• _DATASET EXCERPTS_

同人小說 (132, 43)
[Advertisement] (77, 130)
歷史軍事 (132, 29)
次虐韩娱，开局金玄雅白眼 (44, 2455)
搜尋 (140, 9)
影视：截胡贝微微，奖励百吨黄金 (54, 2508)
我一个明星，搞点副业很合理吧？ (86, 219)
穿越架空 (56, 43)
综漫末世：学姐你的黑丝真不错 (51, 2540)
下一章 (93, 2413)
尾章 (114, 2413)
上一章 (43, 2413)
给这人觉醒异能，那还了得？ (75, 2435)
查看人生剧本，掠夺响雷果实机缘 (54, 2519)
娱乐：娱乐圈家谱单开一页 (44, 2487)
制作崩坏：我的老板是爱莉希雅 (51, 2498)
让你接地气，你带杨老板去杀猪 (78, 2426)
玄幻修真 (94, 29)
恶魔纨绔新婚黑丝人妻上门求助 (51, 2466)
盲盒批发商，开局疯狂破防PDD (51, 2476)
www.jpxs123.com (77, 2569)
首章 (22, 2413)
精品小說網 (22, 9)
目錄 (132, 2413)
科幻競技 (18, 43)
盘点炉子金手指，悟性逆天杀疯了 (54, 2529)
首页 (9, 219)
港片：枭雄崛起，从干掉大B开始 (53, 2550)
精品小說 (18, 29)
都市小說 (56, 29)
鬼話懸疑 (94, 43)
--
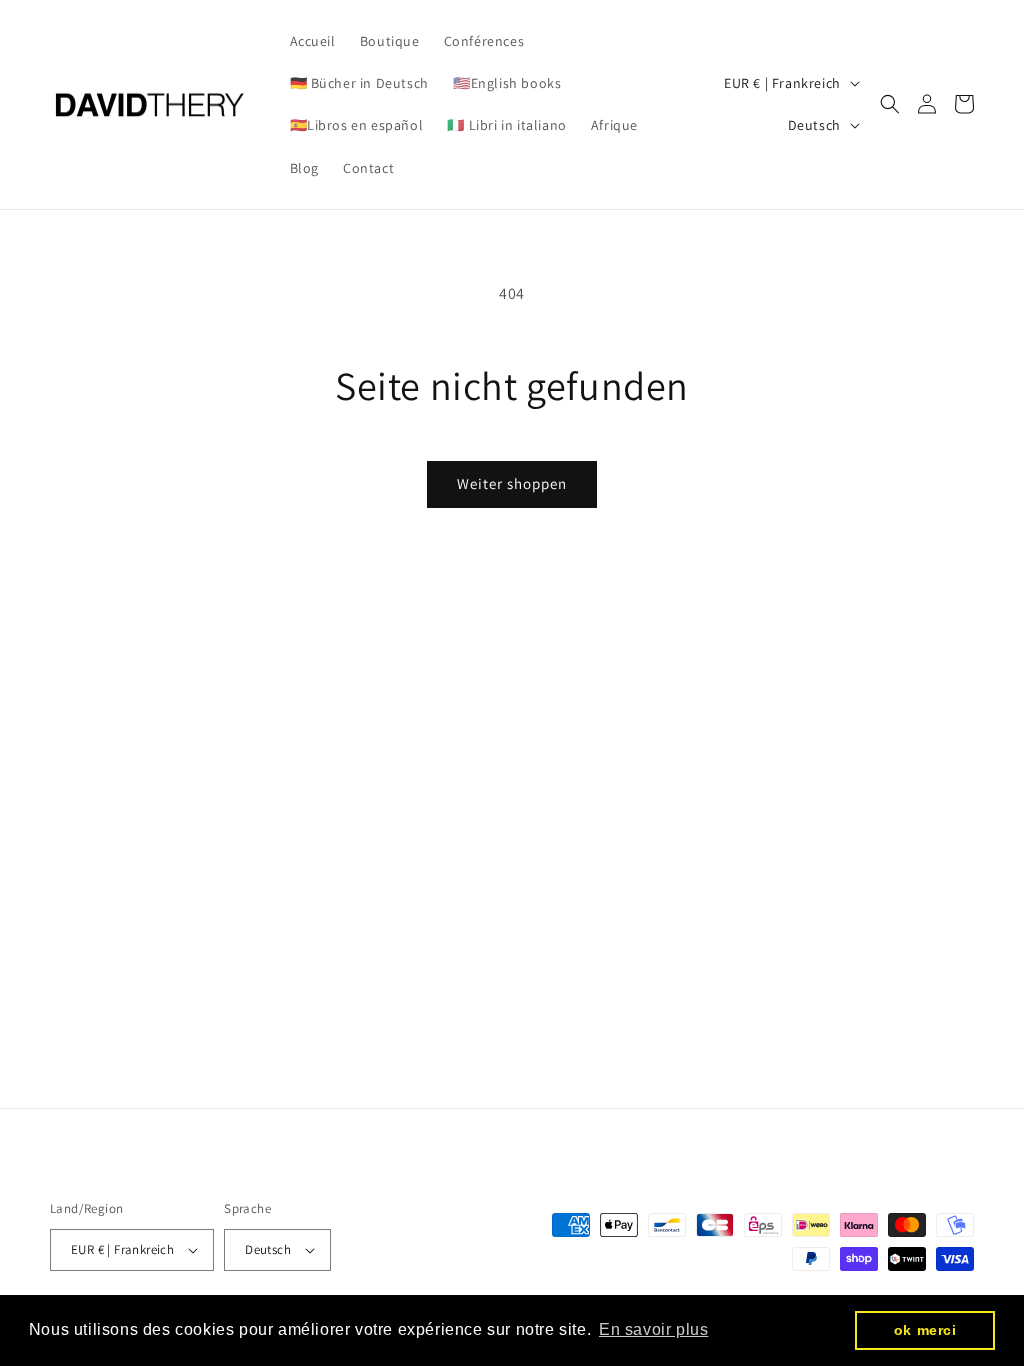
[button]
--
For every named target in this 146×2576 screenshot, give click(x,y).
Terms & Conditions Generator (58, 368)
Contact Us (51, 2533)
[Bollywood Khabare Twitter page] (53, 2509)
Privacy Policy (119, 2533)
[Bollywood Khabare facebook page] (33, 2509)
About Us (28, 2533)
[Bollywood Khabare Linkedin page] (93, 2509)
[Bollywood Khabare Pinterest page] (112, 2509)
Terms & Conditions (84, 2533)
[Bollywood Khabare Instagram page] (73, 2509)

• _TASK STATEMENT_
Among the lines of the listing, count those holding the string "page" and reply with the count only.

• _EXERCISE ANSWER_
5